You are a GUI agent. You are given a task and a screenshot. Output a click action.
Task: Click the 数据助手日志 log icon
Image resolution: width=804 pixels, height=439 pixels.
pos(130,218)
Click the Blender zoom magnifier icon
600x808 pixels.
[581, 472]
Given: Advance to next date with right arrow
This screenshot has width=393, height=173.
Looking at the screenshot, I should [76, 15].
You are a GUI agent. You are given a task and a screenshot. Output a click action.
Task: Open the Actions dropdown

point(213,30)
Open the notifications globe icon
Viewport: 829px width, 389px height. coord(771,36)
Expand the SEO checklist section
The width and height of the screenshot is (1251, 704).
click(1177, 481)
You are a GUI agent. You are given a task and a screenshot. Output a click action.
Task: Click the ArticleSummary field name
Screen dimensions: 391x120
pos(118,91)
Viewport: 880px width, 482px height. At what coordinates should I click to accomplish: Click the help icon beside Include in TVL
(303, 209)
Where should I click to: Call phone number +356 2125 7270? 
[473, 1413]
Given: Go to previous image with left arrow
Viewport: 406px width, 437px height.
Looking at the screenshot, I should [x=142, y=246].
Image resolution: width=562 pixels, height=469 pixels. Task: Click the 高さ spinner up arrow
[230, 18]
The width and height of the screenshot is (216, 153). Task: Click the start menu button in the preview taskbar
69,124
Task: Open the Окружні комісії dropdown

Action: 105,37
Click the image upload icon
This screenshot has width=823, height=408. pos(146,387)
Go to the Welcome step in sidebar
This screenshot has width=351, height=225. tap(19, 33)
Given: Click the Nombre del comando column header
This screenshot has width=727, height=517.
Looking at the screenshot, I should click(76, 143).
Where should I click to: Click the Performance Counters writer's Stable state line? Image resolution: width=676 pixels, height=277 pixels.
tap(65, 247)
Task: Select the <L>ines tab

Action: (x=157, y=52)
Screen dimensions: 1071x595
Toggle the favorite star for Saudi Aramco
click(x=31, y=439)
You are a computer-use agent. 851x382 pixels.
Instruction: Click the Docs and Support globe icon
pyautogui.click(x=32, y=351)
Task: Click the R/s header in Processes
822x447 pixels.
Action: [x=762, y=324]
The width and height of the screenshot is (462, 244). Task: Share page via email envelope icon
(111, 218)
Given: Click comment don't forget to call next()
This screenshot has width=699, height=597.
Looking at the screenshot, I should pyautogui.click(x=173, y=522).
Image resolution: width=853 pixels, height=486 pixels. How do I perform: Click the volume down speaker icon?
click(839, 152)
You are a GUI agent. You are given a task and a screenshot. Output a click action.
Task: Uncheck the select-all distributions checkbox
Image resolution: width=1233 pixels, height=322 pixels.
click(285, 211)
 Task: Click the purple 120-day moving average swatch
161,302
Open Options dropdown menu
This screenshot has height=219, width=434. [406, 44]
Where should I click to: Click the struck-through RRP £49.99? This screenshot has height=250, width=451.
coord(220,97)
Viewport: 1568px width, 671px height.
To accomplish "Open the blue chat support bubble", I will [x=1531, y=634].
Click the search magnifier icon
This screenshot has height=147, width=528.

* Instructions to follow *
Go through the material and set every line down again exactly.

* Response area *
You are a GUI agent. You are given a task and a screenshot. Output a click action.
Task: Click the 数据助手日志 log icon
Image resolution: width=804 pixels, height=439 pixels.
pos(130,218)
Click the Blender zoom magnifier icon
600x808 pixels.
[581, 472]
Given: Advance to next date with right arrow
This screenshot has width=393, height=173.
Looking at the screenshot, I should [76, 15].
You are a GUI agent. You are given a task and a screenshot. Output a click action.
Task: Open the Actions dropdown

point(213,30)
Open the notifications globe icon
Viewport: 829px width, 389px height. coord(771,36)
Expand the SEO checklist section
The width and height of the screenshot is (1251, 704).
click(1177, 481)
You are a GUI agent. You are given a task and a screenshot. Output a click action.
Task: Click the ArticleSummary field name
Screen dimensions: 391x120
pos(118,91)
Viewport: 880px width, 482px height. At what coordinates should I click to accomplish: Click the help icon beside Include in TVL
(303, 209)
Where should I click to: Call phone number +356 2125 7270? 
[473, 1413]
Given: Go to previous image with left arrow
Viewport: 406px width, 437px height.
Looking at the screenshot, I should [x=142, y=246].
Image resolution: width=562 pixels, height=469 pixels. Task: Click the 高さ spinner up arrow
[230, 18]
The width and height of the screenshot is (216, 153). Task: Click the start menu button in the preview taskbar
69,124
Task: Open the Окружні комісії dropdown

Action: 105,37
Click the image upload icon
This screenshot has width=823, height=408. pos(146,387)
Go to the Welcome step in sidebar
This screenshot has width=351, height=225. tap(19, 33)
Given: Click the Nombre del comando column header
This screenshot has width=727, height=517.
Looking at the screenshot, I should click(76, 143).
Where should I click to: Click the Performance Counters writer's Stable state line? Image resolution: width=676 pixels, height=277 pixels.
tap(65, 247)
Task: Select the <L>ines tab

Action: (x=157, y=52)
Screen dimensions: 1071x595
Toggle the favorite star for Saudi Aramco
click(x=31, y=439)
You are a computer-use agent. 851x382 pixels.
Instruction: Click the Docs and Support globe icon
pyautogui.click(x=32, y=351)
Task: Click the R/s header in Processes
822x447 pixels.
Action: [x=762, y=324]
The width and height of the screenshot is (462, 244). Task: Share page via email envelope icon
(111, 218)
Given: Click comment don't forget to call next()
This screenshot has width=699, height=597.
Looking at the screenshot, I should pyautogui.click(x=173, y=522).
Image resolution: width=853 pixels, height=486 pixels. How do I perform: Click the volume down speaker icon?
click(839, 152)
You are a GUI agent. You are given a task and a screenshot. Output a click action.
Task: Uncheck the select-all distributions checkbox
Image resolution: width=1233 pixels, height=322 pixels.
click(285, 211)
 Task: Click the purple 120-day moving average swatch
161,302
Open Options dropdown menu
This screenshot has height=219, width=434. [406, 44]
Where should I click to: Click the struck-through RRP £49.99? This screenshot has height=250, width=451.
coord(220,97)
Viewport: 1568px width, 671px height.
To accomplish "Open the blue chat support bubble", I will [x=1531, y=634].
Click the search magnifier icon
This screenshot has height=147, width=528.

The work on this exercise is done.